Gained pandemic pounds? Here are five ways to lose them

Small, doable goals is the way to go, says MakatiMed’s Weight Wellness Center

The ongoing pandemic and its ensuing stay-at-home mandate may have made it more difficult for some to keep a healthy weight—and for a good reason. Maintaining a healthy weight can be challenging, but it can be extra difficult if you’re facing a global health crisis that changed the way you live in a snap of a finger.

If you’ve gained weight during the pandemic, you’re not alone. It’s a worldwide phenomenon. In a study by the Pennington Biomedical Research Center that surveyed close to 8,000 people from 50 different countries and every state in the United States from April to early May 2020, around 27 percent said they gained weight during the initial lockdown—that’s 10 percent more than those who said they lost weight.

“Gaining weight is one of the expected impacts of the pandemic,” says Gia Wassmer, MD, Head of the Weight Wellness Center of top hospital in the Philippines, Makati Medical Center (MakatiMed). “The anxieties and depression caused by the contagious COVID-19, joblessness, and the uncertainties of the times and the loneliness from being away from loved ones can make people focus less on following a healthier lifestyle. Stress eating, losing sleep, having limited access to healthy food, and spending more time inactive can also contribute to weight gain.”

With quarantine measures gradually easing, getting back to a healthier weight isn’t just possible—it should be a priority. “Being overweight and obese increase your risk of severe illness from COVID-19,” Dr. Wassmer explains. “Obesity is linked to impaired immune function and it decreases lung capacity and can make ventilation more difficult. As the body mass index increases, so too does the risk of death from COVID-19 and developing chronic illnesses in the future.”

She says that better weight management begins with you taking proactive steps. Here are five ways:

Create structure. Instead of letting the day slip by, discipline yourself to wake up, eat, exercise, and sleep at specific hours, says Dr. Wassmer. “This will curb your tendency to sit or lie around indefinitely as well as eat whenever you like,” she adds.

Make healthy choices. “Include whole grains, fruits, vegetables, and lean protein in your meals, and do practice portion control,” says Dr. Wassmer. “Also, ditch the sugary-sweet sodas or milk tea for water, and avoid drinking coffee 4-6 hours before bedtime since the caffeine may disrupt your sleep.”

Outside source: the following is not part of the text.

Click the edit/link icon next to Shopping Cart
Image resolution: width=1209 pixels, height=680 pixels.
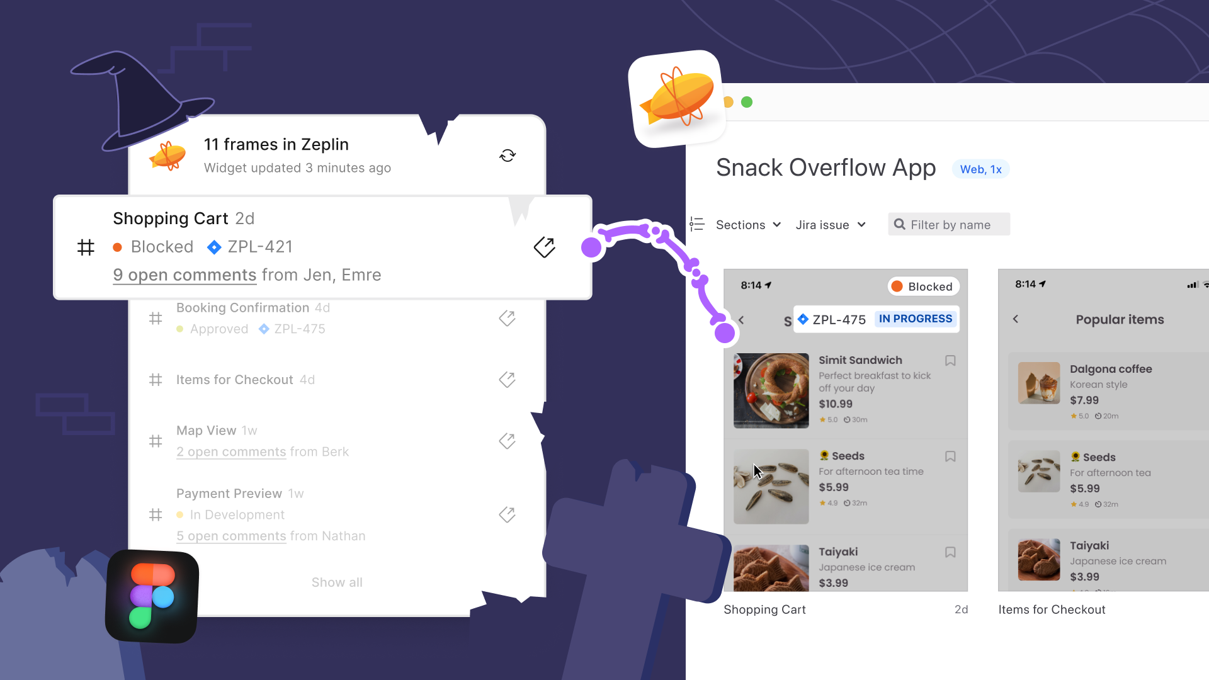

Get moving. Dr. Wassmer reminds that an exercise routine doesn’t require fancy equipment or the latest gadgets. Do crunches for your abs and push-ups for your arms and chest. Walk up and down the stairs of your house. Follow aerobic classes on YouTube—or just spring-clean your closet. “There are countless ways to incorporate some form of activity into your day,” she says. “You just have to be creative.” But those who have never exercised before or are coming back from a long lay-off, especially because of some health concerns, should first consult their doctor.

Manage your stress. If the uncertainty of the pandemic is triggering you to stress-eat, deal with your fears by reaching out to friends, writing down your thoughts in a journal, meditating, or praying. “Expressing your anxiety, whether through the written or spoken word, somehow eases the burden you carry in your mind,” Dr. Wassmer points out. “It also allows you to hear or read your thoughts, so you know whether your fears are rational or unfounded.”

Don’t be so hard on yourself. Stop beating yourself up for gaining weight during the pandemic. Instead, aim for small yet doable goals—not overly ambitious ones, lest you want to add to your anxiety. “Crash diets and strenuous exercises are knee-jerk reactions to weight management,” says Dr. Wassmer. “Losing 1-2 lbs. a week is a reasonable—healthy and sustainable—way to do so.”